→ **Word and element pointing entries**

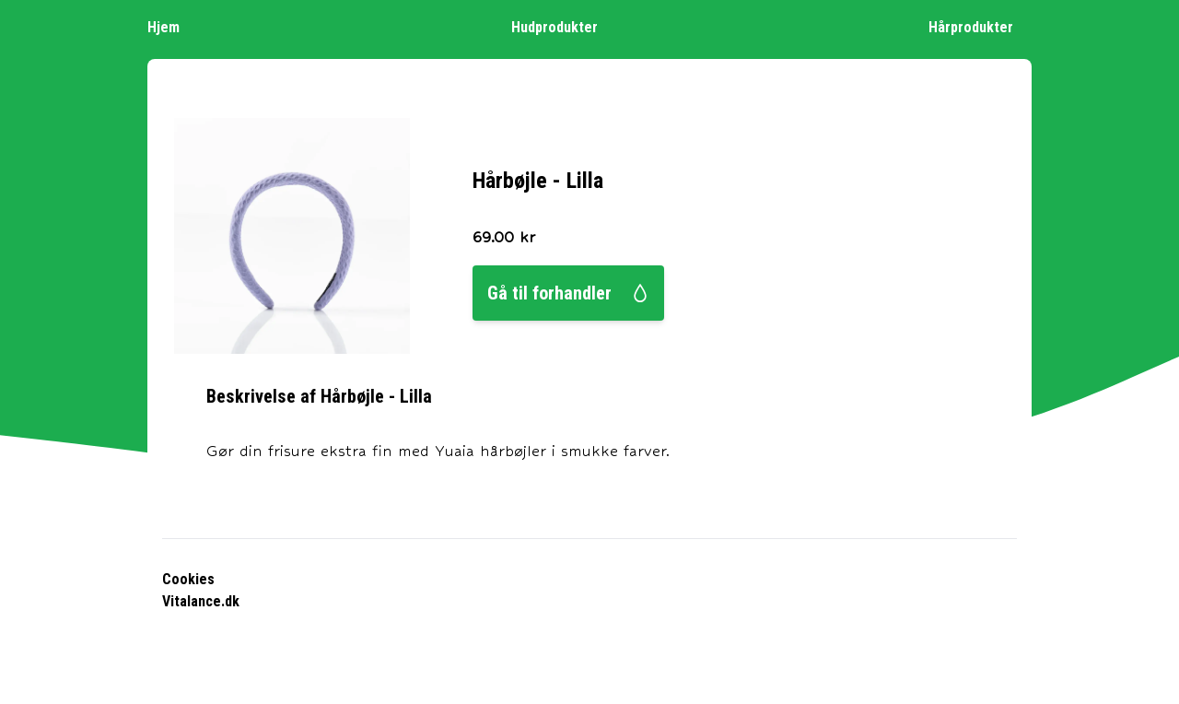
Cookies (188, 579)
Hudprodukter (563, 26)
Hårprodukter (980, 26)
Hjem (172, 26)
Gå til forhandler (568, 293)
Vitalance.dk (200, 601)
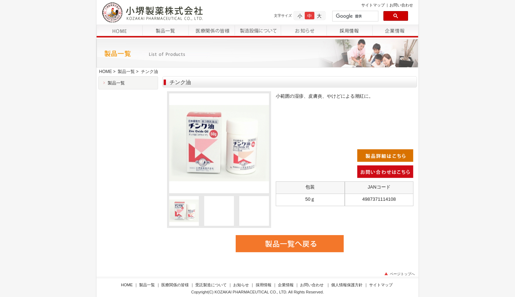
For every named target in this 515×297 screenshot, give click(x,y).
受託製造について (211, 285)
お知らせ (241, 285)
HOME (105, 71)
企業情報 (286, 285)
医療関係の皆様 (175, 285)
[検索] (354, 16)
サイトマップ (373, 5)
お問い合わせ (401, 5)
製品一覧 (126, 71)
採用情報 (263, 285)
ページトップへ (402, 274)
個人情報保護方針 (347, 285)
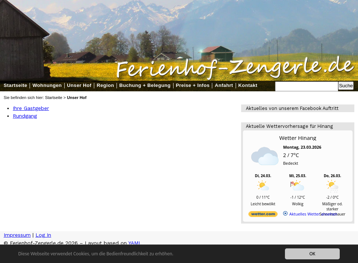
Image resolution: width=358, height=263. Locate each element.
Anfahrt (224, 85)
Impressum (17, 235)
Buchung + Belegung (145, 85)
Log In (43, 235)
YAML (135, 243)
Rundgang (25, 116)
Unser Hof (79, 85)
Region (105, 85)
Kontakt (247, 85)
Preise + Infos (192, 85)
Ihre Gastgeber (31, 108)
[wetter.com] (263, 215)
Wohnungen (47, 85)
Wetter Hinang (297, 137)
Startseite (15, 85)
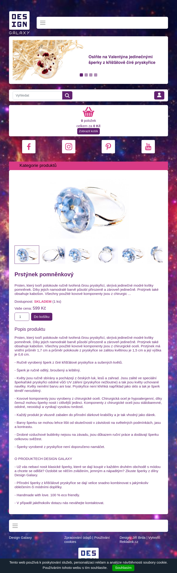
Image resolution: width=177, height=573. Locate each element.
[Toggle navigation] (43, 23)
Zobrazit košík (88, 131)
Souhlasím (123, 568)
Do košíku (42, 317)
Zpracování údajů (77, 537)
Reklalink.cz (129, 542)
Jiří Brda (139, 537)
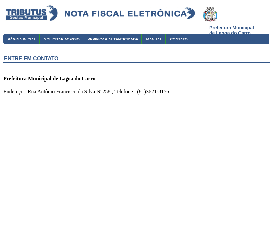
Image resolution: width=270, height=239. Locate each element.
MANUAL (154, 39)
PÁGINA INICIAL (22, 39)
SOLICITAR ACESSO (62, 39)
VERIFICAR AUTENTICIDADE (113, 39)
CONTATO (179, 39)
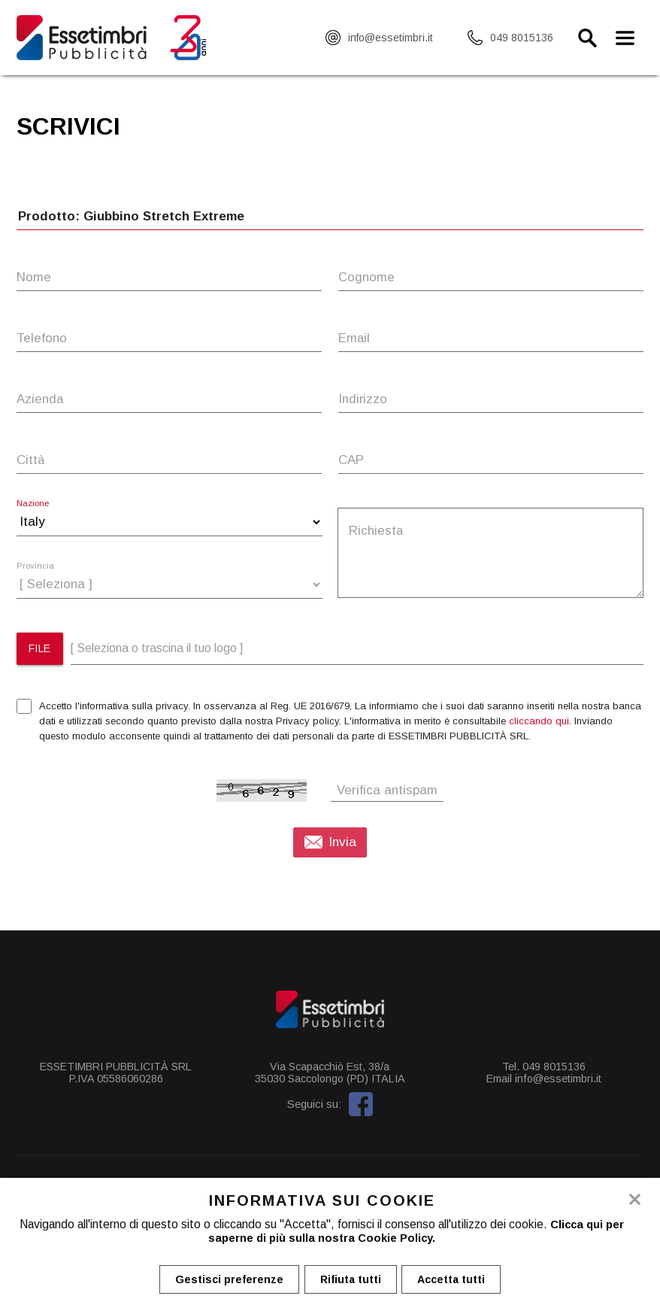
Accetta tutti (455, 1280)
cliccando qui (539, 721)
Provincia (35, 566)
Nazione (33, 503)
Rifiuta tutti (350, 1280)
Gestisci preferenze (225, 1280)
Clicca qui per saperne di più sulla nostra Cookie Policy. (414, 1231)
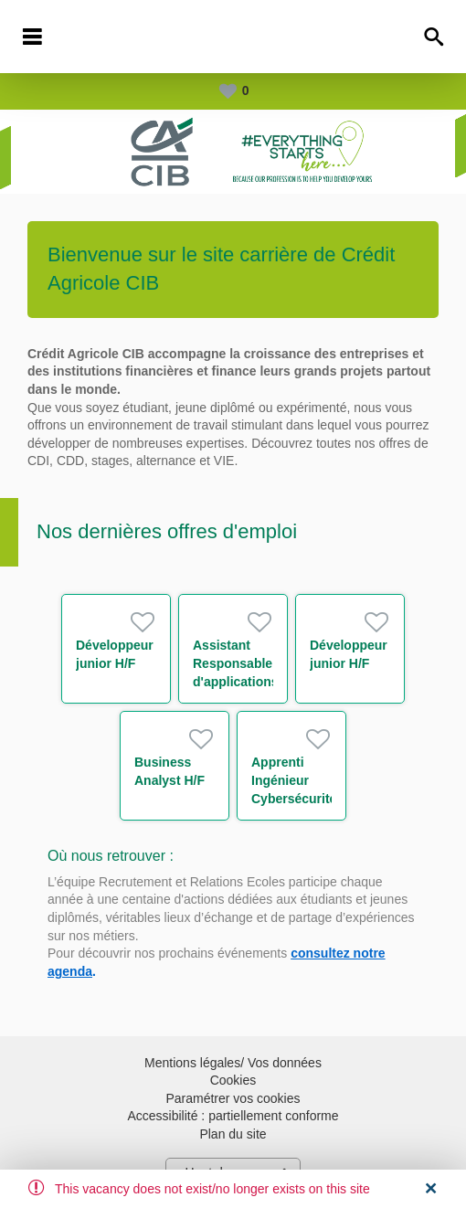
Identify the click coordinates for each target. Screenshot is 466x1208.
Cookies (233, 1080)
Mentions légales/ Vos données (233, 1062)
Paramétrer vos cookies (232, 1098)
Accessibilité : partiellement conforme (232, 1115)
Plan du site (232, 1134)
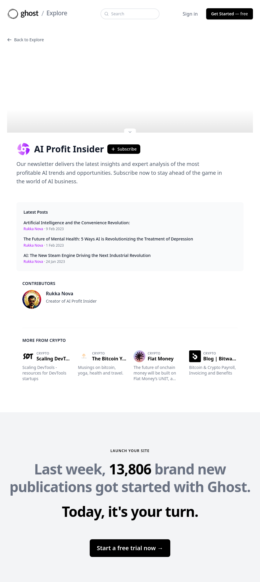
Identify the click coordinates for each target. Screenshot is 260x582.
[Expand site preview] (130, 132)
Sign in (190, 14)
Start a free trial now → (130, 548)
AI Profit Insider (60, 149)
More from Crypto (44, 340)
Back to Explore (25, 39)
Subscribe (123, 149)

→ **WRITTEN INSTRUCTION**
Edit the stretch of items from the line containing "Jiří Brda (139, 537)" through the line containing "Paramétrer vos cookies (232, 1098)" by replacing "Nazione" with "Paese", keeping everything else the same. Reproduce only those lines and omit the pictures.

→ **OUTPUT FOR THIS TASK**
Jiří Brda (139, 537)
Image resolution: width=270, height=239. Locate each element.
MANUAL (154, 39)
PÁGINA INICIAL (22, 39)
SOLICITAR ACESSO (62, 39)
VERIFICAR AUTENTICIDADE (113, 39)
CONTATO (179, 39)
Accetta tutti (455, 1280)
cliccando qui (539, 721)
Provincia (35, 566)
Paese (33, 503)
Rifiuta tutti (350, 1280)
Gestisci preferenze (225, 1280)
Clicca qui per saperne di più sulla nostra Cookie Policy. (414, 1231)
Identify the click coordinates for each target. Screenshot is 466x1208.
Cookies (233, 1080)
Mentions légales/ Vos données (233, 1062)
Paramétrer vos cookies (232, 1098)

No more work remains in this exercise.